European stock markets edged higher at the open on Thursday, with another record close on Wall Street. This also came after the Federal Reserve reaffirmed its commitment to an ultra-easy monetary policy.
This tone was based on the release of the minutes from the U.S. central bank’s March meeting. The Federal Reserve has kept its accommodative policy in place.
The minutes indicated much more progress needed before low-interest rates and the pace of asset purchases is changed. This was even as the U.S. economy, the world’s largest, was recovering quickly.
The DAX futures contract in Germany traded 0.1% higher at 3:05 AM ET (0705 GMT). The CAC 40 futures in France added 0.5%, and the FTSE 100 futures contract in the U.K. gained 0.4%.
The broad-based S&P 500 index closed 0.2% higher on Wall Street at a new record close overnight. Meanwhile, movements in Asia have also been largely upward, creating a positive handover for European markets.
Asian Stocks Mixed as Fed Maintains Dovish Stance
On Thursday morning, Asia Pacific stocks were mixed, with investors digesting the Fed’s continued commitment to its supportive policy.
By 10:31 PM ET (2:31 AM GMT), Japan’s Nikkei 225 lost 0.42%. A positive balance of payments data was released earlier in the day. Moreover, the adjusted current account was at JPY1.79 trillion and February’s current account n.s.a. was at JPY2.917 trillion.
South Korea’s KOSPI added 0.07%. Voters gave conservatives Se-hoon Oh and Hyung-jun Park resounding victories in Wednesday’s Seoul and Busan mayoral elections.
Ahead of the 2022 presidential elections, the results put pressure on President Jae-in Moon’s Democratic Party.
Australia’s ASX 200 and Hong Kong’s Hang Seng Index rose 1.05% and 1%, respectively.
China’s Shanghai Composite was declining stocks, inching down 0.10% and the Shenzhen Component falling 0.40%. These came ahead of the Consumer Price and Producer Price indexes’ release on Friday.

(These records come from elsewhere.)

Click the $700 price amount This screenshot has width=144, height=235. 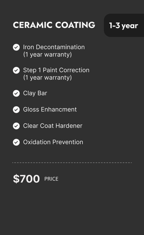(x=26, y=178)
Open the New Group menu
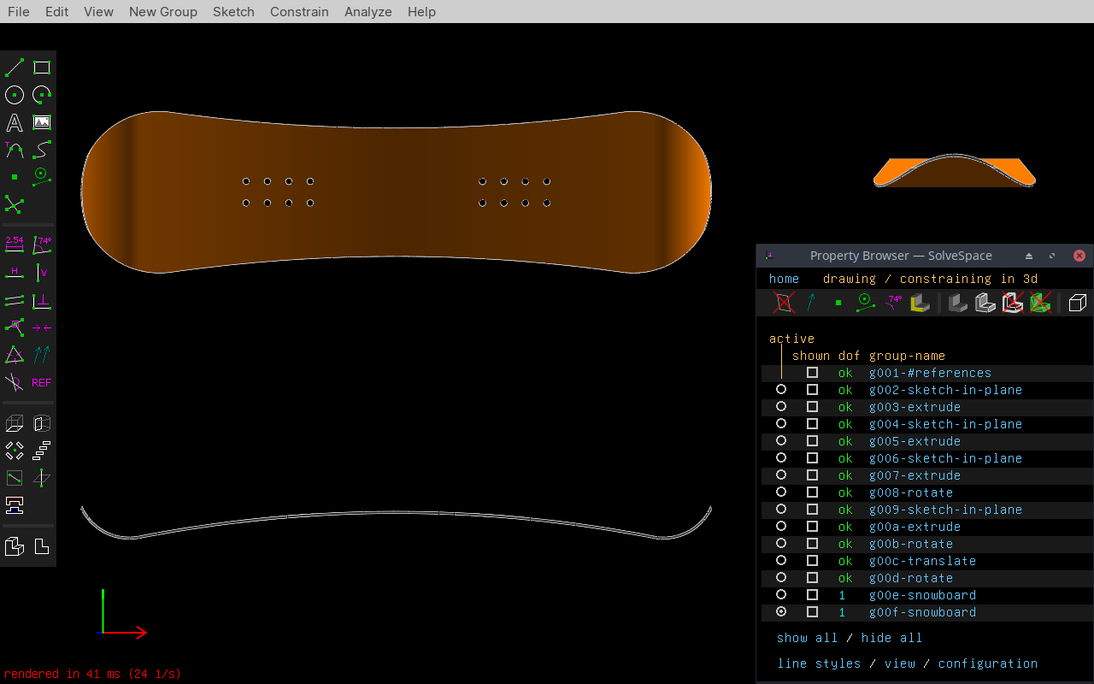 tap(162, 12)
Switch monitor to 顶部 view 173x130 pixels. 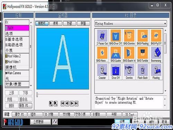tap(70, 24)
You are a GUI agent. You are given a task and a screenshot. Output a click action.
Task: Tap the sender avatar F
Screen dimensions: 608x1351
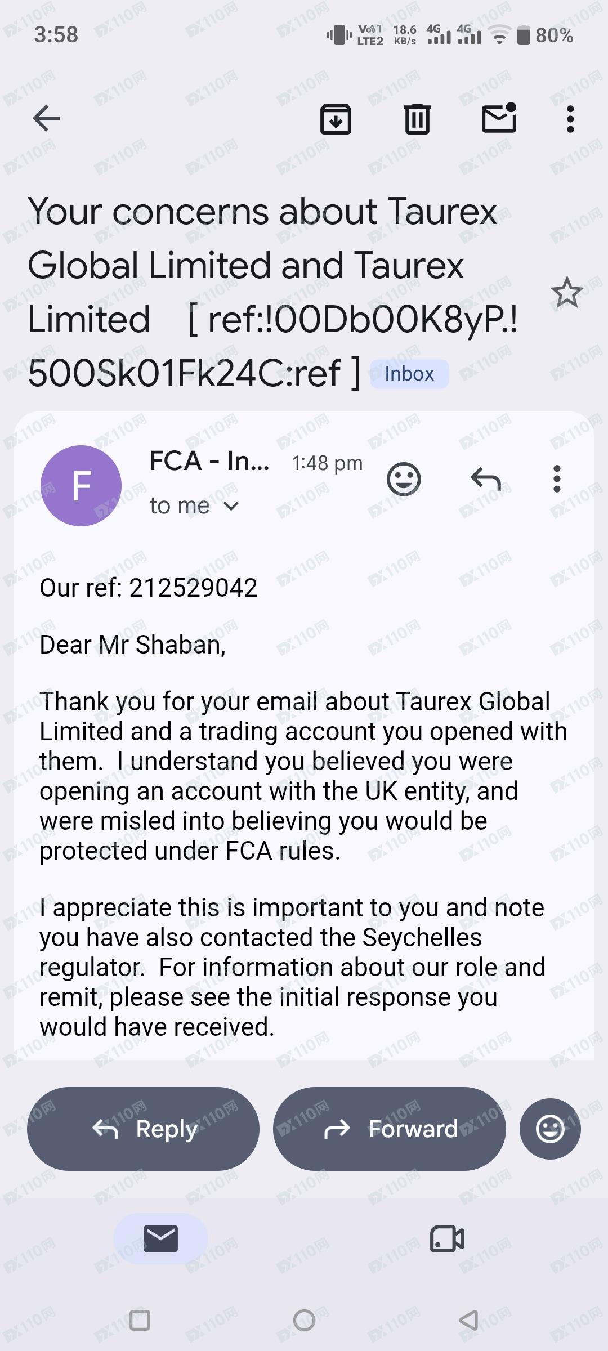coord(81,486)
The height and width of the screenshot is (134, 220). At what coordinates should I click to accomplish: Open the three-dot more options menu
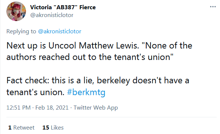click(213, 7)
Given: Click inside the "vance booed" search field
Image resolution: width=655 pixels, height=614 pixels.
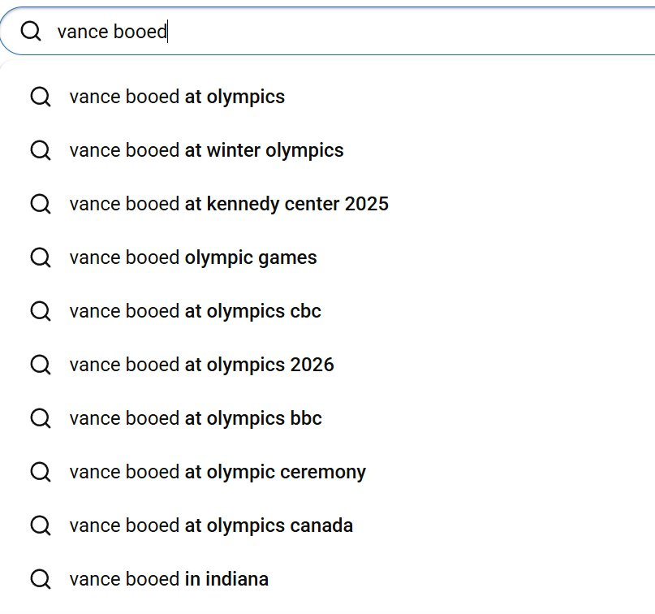Looking at the screenshot, I should [365, 32].
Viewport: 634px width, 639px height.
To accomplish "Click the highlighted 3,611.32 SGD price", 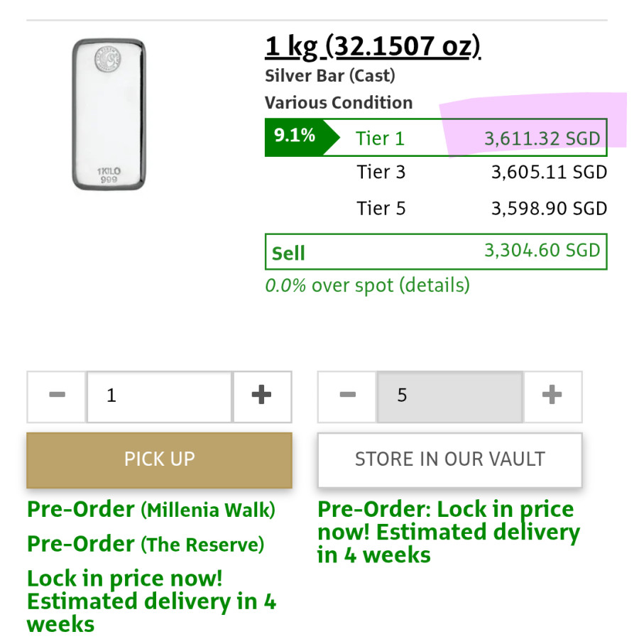I will 542,138.
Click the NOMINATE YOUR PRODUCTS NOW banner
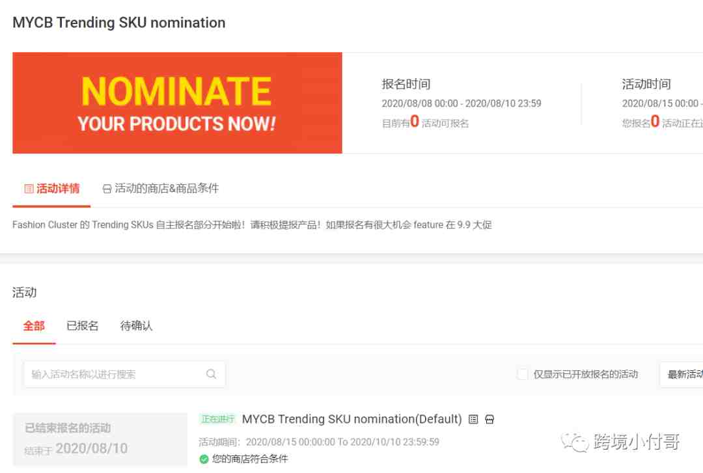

According to the minutes from its March meeting, the Fed was unanimous on seeing more progress. That is on the “highly uncertain” path to recovery, ahead of scaling back its massive bond-buying program.
The minutes released on Wednesday also downplayed the risk of inflation from the recent surge in Treasury yields. It instead maintained that the surge reflects stronger growth prospects. In response, investors have scaled back their most aggressive positioning for interest rates to start rising by the end of 2022.